** Try it **
Only an exact copy is wanted: the lines from the one holding "The image size is (700, 700)." through the last line below, minus the pictures.

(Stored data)

+ + + + + + +

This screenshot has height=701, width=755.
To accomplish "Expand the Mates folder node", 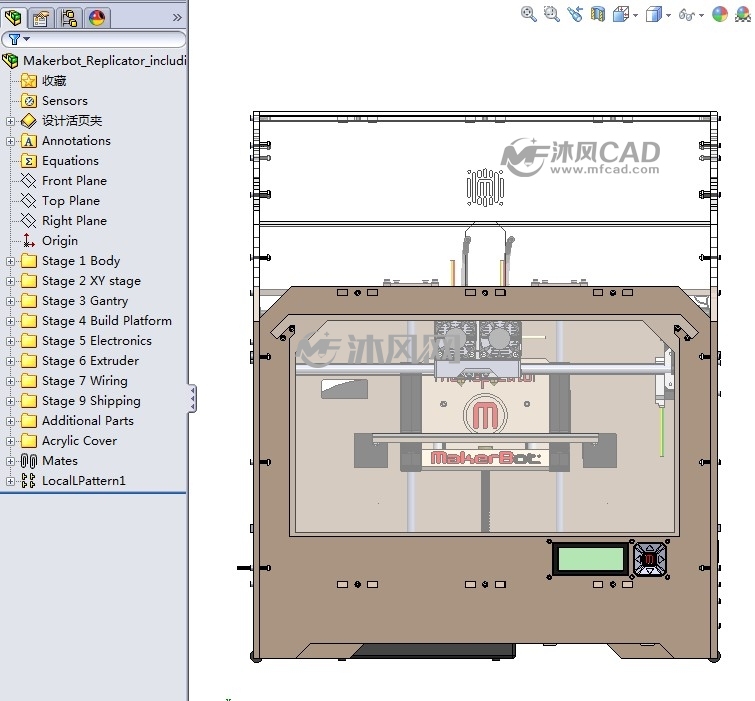I will (10, 461).
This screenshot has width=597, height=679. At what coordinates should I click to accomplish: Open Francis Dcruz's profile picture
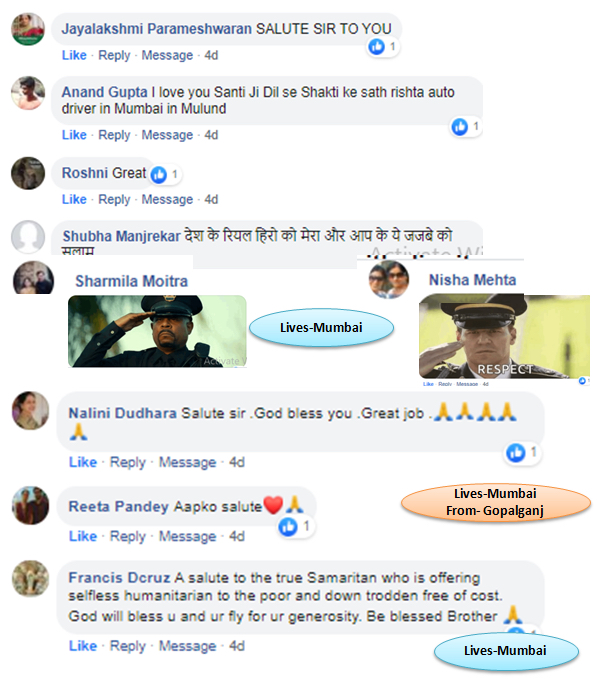(x=30, y=579)
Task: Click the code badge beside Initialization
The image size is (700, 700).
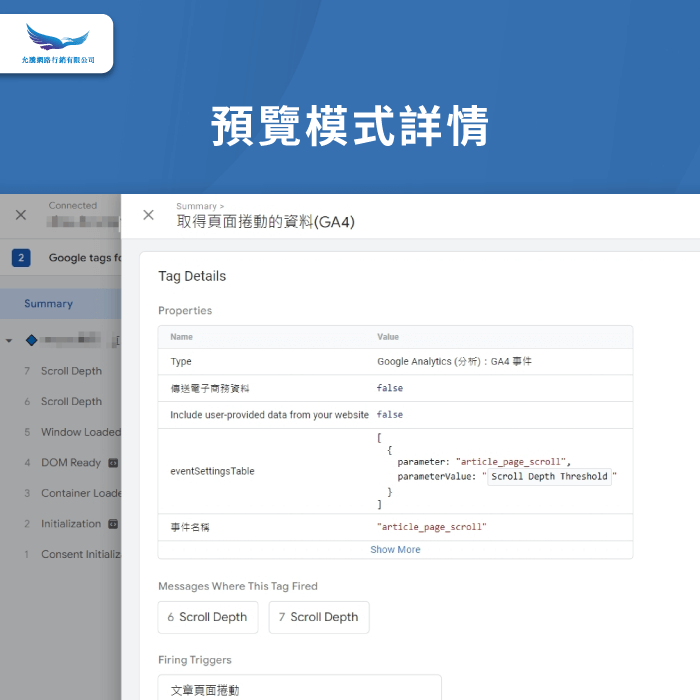Action: [112, 524]
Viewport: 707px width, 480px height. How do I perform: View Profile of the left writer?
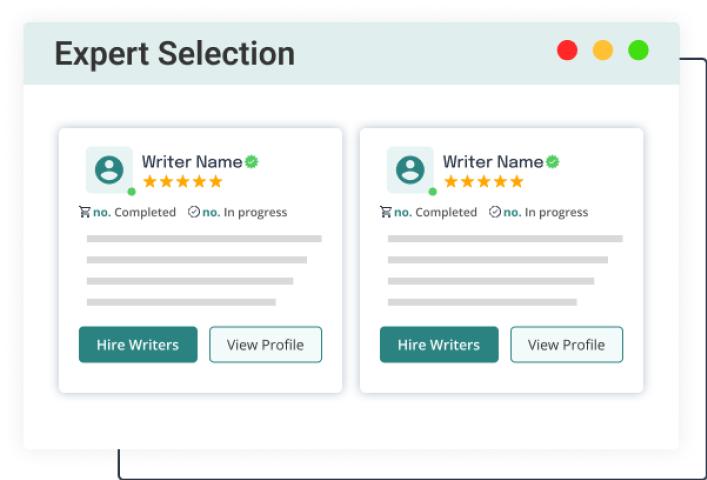265,345
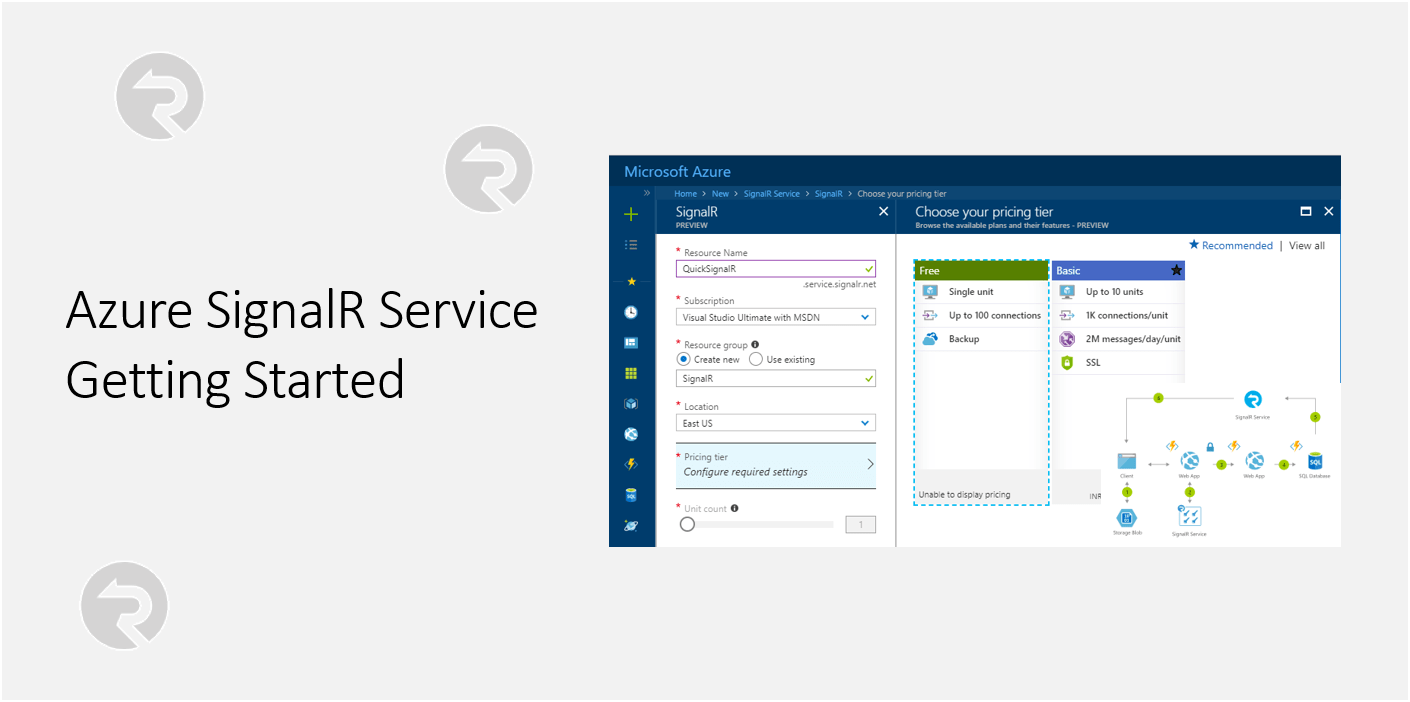Click the SignalR Service logo in the diagram
The width and height of the screenshot is (1410, 702).
pyautogui.click(x=1253, y=400)

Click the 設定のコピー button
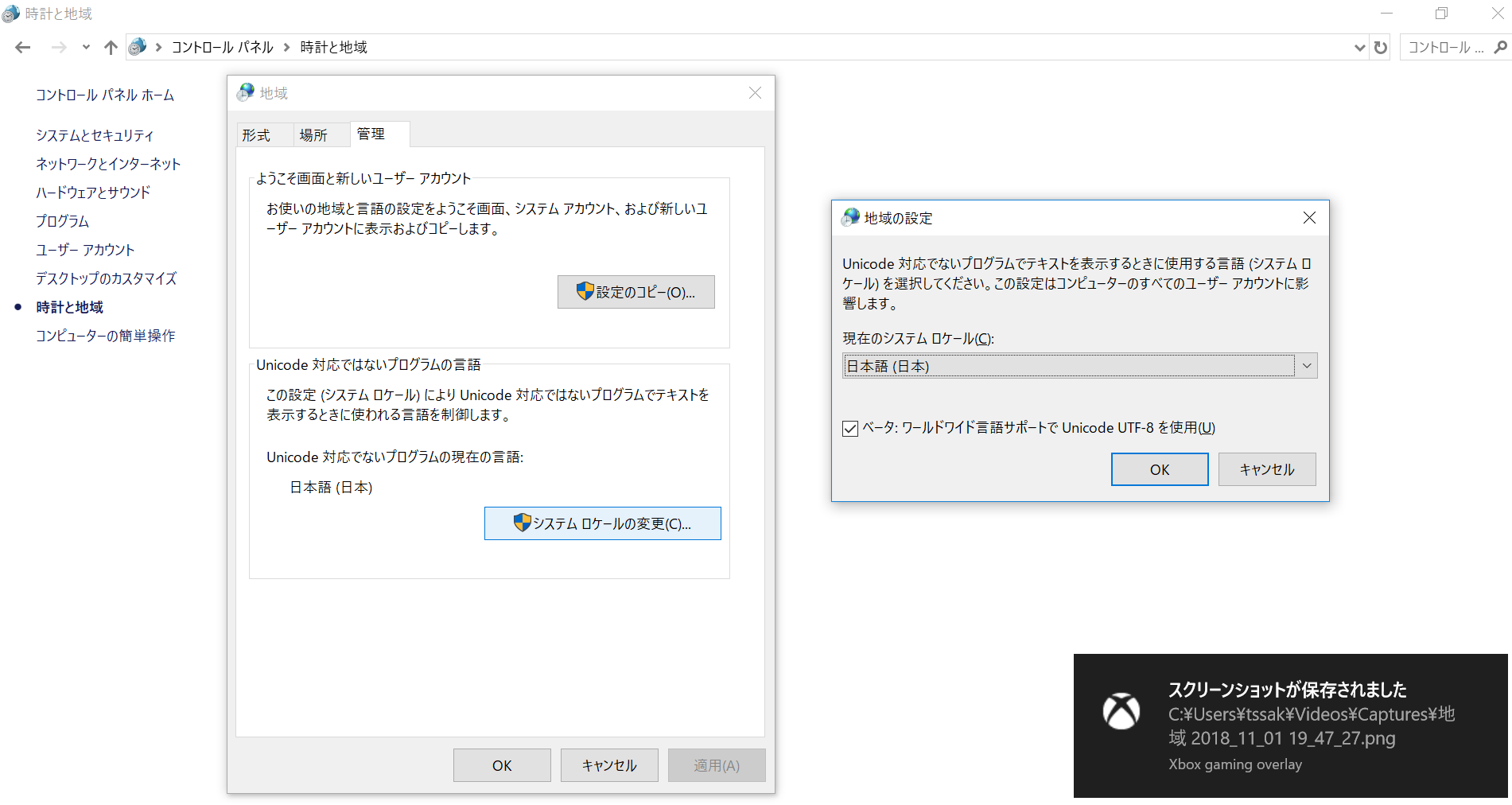636,292
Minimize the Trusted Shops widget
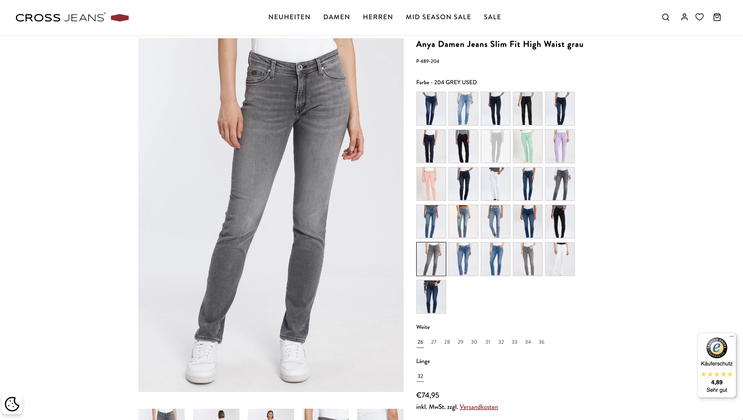Screen dimensions: 743x420 point(732,337)
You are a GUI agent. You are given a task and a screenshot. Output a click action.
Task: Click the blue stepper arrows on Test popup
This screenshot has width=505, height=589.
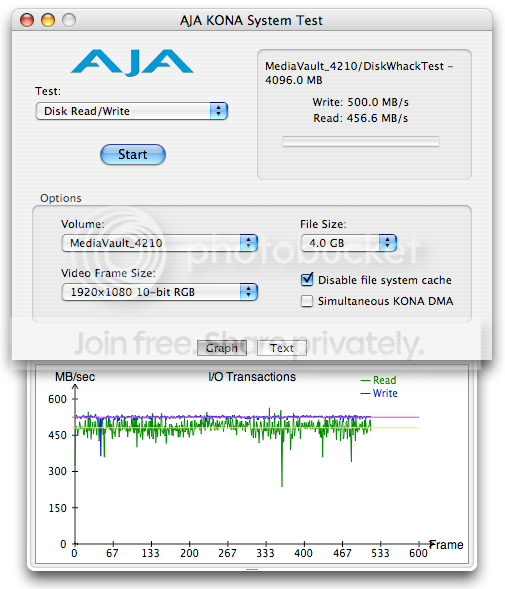click(x=219, y=111)
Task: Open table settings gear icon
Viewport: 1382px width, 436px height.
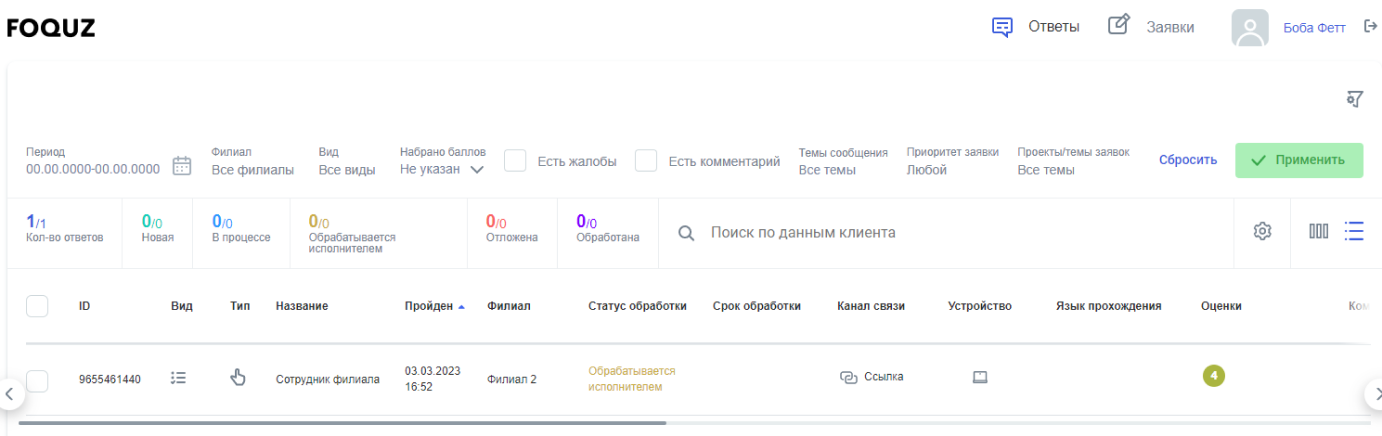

+ + + + + + +

** Reply **
The image size is (700, 700).
Action: [112, 524]
Viewport: 707px width, 480px height. How do I perform: View Profile of the left writer?
265,345
Click the SignalR Service logo in the diagram
The width and height of the screenshot is (1410, 702).
pyautogui.click(x=1253, y=400)

Click the 設定のコピー button
636,292
Minimize the Trusted Shops widget
Screen dimensions: 743x420 point(732,337)
You are a GUI agent. You are given a task and a screenshot. Output a click action.
Task: Click the blue stepper arrows on Test popup
This screenshot has width=505, height=589.
click(x=219, y=111)
Task: Open table settings gear icon
Viewport: 1382px width, 436px height.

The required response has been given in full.